Jeff,
After reading through the many interesting and useful insights on this thread, I thought it perhaps worthwhile stepping back a bit to consider the matter from the perspective of general principles, for example:
(1) The current episode with Adobe is a telling illustration of why competition in markets is important. A great deal of abuse can be leveraged on the strength of incumbency without actually breaking laws, and competition is really the only effective tool we have to constrain it. So if a group of highly intelligent and well-healed people are conjuring-up the idea of expanding choice in the market place, I think this is long overdue and deserves wholehearted support from all members of the imaging community who care about such matters.
(2) We have been educated - in good part by folks such as the late Bruce Fraser, yourself, others, of the major advantages of parametric editing. Ever since the introduction of LR1, the progress of LR has been to push the "boundaries of the possible" in respect of the things one can do with images parametrically. We know this is an evolutionary process that has occupied the talents of the best mathematical, programming and design minds in the imaging business, and I for one have no knowledge or reason to believe that humankind has necessarily reached the wall in respect of this evolution.
(3) So in light of (2) above, as general guidance on the overall technological thrust of a new initiative, I would like to see it focus primarily on parametric functionality, combined with modules that can convert the image to pixels and perform pixel-based editing for those things that people consider essential and cannot be done (yet) in a parametric manner. Then, as the new application progresses, part of its "design motivation" would be to gradually eat-through those pixel-editing requirements by incrementally doing more and more parametrically.

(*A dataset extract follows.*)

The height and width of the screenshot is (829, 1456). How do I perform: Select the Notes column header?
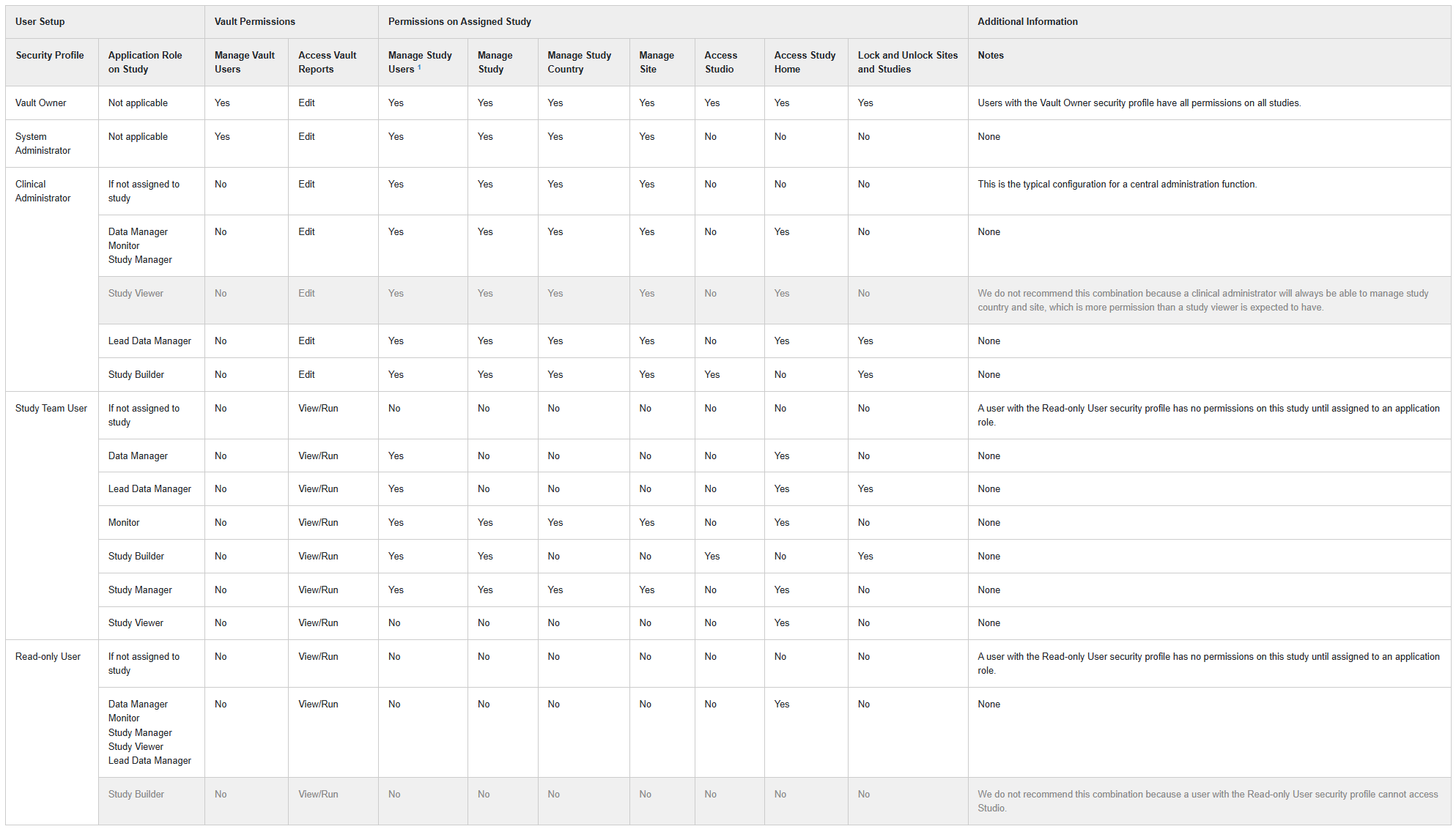click(x=990, y=56)
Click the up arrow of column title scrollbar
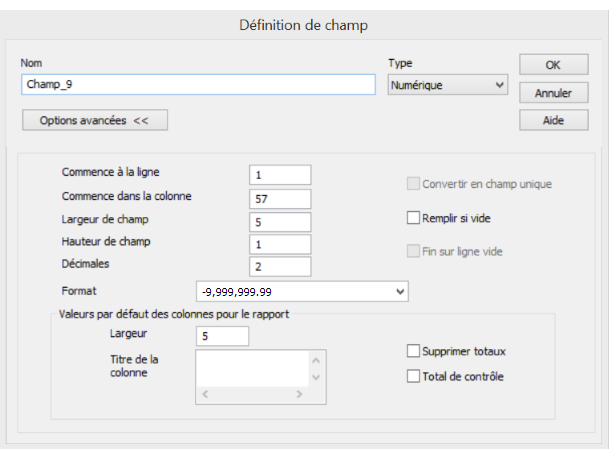The height and width of the screenshot is (449, 609). tap(317, 360)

(4) You will doubtless recall that the genesis of LR was to create an application for photographers that would shed the PS baggage photographers don't really need, and be a "simple" bare-bones photo editing application. Well, Mark Hamburg said he may have failed when he was called upon to commend us to Martin's excellent 600 page manual on the basic and creative use of LR! But of course he didn't fail. It was brilliant and still is. There is actually nothing in LR that I don't use, and by now my trips to Photoshop are truly very limited. The incentive for me to upgrade Photoshop whether on subscription or not is close to zilch. So the bar that needs to be exceeded by those creating a new application is "LR 5 and some added stuff that rounds it out". Many good ideas have been posted above on what some of those things should be.
(5) On the functional/commercial aspect of it, I think some general principles of the commercial and technical arrangements would need to be established up-front, well communicated to the potential client base, and then respected in the implementation as rigorously and for as long as circumstances permit, because TRUST is going to be a very essential core value in the success of a fledgling enterprise. I frankly don't have any druthers about whether the marketing basis would be by subscription or perpetual license, but the one fundamental aspect of it that must be respected is that if it goes the subscription route, at the end of a contracted subscription period the subscriber will have the right, even if for an added fee, to obtain a permanent license key to the last version he/she used at the end of their subscription, in order to preserve all the access and editing capability they had up to that point, so that all the work they did on those images would not be at the mercy of a process and future cost path beyond their control. This is the core sticking point with the current Adobe scheme, hence a new company marketing a new application just needs to be smart about this.
(6) Sorry - one more point - learn from the more egregious aspects of Adobe's license agreement for CC, how NOT to deal with people.